--- Extracted records ---
========================

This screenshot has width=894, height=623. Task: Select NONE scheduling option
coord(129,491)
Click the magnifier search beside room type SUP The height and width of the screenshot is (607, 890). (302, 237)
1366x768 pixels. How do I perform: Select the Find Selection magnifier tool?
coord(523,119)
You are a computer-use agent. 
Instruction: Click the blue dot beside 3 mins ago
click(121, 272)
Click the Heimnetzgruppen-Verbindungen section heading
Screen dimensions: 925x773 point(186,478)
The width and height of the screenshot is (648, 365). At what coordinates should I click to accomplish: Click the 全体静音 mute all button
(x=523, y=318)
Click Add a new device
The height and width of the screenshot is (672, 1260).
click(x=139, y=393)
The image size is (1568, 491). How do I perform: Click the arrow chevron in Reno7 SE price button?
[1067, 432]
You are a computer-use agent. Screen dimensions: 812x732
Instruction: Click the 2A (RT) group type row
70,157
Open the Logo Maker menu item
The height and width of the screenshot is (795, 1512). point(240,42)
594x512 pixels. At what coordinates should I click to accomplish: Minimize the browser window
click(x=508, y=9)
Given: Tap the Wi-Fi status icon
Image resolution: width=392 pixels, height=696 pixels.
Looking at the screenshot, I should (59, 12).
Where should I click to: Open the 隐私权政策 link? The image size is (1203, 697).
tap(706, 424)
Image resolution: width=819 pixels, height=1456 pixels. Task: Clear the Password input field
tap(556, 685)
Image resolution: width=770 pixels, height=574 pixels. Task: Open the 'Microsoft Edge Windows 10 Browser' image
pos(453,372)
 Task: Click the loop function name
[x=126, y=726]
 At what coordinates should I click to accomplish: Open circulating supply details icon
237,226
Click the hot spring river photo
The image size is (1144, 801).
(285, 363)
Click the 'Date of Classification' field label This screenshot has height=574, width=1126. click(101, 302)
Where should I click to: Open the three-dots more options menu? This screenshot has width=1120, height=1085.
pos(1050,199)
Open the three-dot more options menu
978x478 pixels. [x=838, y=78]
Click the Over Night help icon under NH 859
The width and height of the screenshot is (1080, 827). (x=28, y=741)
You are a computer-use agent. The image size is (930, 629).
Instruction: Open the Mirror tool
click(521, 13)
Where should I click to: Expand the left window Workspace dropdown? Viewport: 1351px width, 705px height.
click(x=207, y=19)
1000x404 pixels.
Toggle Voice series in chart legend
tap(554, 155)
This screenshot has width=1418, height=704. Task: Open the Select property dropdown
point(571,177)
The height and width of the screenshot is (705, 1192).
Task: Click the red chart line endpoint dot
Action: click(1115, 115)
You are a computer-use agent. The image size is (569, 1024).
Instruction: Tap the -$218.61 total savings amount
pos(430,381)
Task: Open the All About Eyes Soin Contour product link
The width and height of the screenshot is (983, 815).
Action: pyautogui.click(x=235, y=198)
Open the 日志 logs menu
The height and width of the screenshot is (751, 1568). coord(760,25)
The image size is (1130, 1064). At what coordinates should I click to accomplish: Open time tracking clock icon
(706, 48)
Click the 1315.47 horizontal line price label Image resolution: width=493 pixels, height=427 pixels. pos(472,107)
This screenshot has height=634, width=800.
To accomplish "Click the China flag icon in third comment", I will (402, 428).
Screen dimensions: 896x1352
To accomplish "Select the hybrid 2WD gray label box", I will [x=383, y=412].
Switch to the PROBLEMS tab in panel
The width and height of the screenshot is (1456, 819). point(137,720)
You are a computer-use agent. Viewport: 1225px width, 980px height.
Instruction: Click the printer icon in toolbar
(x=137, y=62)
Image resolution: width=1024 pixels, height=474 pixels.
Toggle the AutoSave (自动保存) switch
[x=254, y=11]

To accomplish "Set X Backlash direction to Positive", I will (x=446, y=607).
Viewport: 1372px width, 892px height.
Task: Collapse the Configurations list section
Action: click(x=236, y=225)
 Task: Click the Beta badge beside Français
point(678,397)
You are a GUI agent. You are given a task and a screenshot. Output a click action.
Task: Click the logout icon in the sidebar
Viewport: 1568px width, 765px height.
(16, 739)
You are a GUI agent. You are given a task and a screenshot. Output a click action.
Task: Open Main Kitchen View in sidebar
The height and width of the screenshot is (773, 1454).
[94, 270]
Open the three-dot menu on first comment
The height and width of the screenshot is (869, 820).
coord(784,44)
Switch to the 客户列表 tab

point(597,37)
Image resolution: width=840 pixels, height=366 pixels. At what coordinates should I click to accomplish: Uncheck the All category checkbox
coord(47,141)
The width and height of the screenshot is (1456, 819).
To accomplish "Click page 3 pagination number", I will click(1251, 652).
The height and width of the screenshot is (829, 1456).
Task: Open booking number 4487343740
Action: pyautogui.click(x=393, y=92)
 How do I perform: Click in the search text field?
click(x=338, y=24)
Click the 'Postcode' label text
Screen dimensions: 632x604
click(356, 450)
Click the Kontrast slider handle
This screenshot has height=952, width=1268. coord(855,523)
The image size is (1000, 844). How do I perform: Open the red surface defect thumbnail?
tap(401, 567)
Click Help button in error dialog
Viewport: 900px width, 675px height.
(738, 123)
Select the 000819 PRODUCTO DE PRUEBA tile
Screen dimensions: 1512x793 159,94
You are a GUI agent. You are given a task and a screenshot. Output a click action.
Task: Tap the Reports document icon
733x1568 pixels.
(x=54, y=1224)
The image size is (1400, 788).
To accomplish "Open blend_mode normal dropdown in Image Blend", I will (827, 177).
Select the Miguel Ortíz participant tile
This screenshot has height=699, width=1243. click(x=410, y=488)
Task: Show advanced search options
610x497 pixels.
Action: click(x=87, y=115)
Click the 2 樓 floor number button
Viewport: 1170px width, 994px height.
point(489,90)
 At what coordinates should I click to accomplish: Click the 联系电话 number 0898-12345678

========================

--- What is expected ---
Only one stretch is wanted, so please give again exactly the lines from the start of the data through the line containing "Given: Tap the Wi-Fi status icon", both ends included.

--- Response ---
This screenshot has width=894, height=623. Task: Select NONE scheduling option
coord(129,491)
Click the magnifier search beside room type SUP The height and width of the screenshot is (607, 890). (302, 237)
1366x768 pixels. How do I perform: Select the Find Selection magnifier tool?
coord(523,119)
You are a computer-use agent. 
Instruction: Click the blue dot beside 3 mins ago
click(121, 272)
Click the Heimnetzgruppen-Verbindungen section heading
Screen dimensions: 925x773 point(186,478)
The width and height of the screenshot is (648, 365). At what coordinates should I click to accomplish: Click the 全体静音 mute all button
(x=523, y=318)
Click Add a new device
The height and width of the screenshot is (672, 1260).
click(x=139, y=393)
The image size is (1568, 491). How do I perform: Click the arrow chevron in Reno7 SE price button?
[1067, 432]
You are a computer-use agent. Screen dimensions: 812x732
Instruction: Click the 2A (RT) group type row
70,157
Open the Logo Maker menu item
The height and width of the screenshot is (795, 1512). point(240,42)
594x512 pixels. At what coordinates should I click to accomplish: Minimize the browser window
click(x=508, y=9)
Given: Tap the Wi-Fi status icon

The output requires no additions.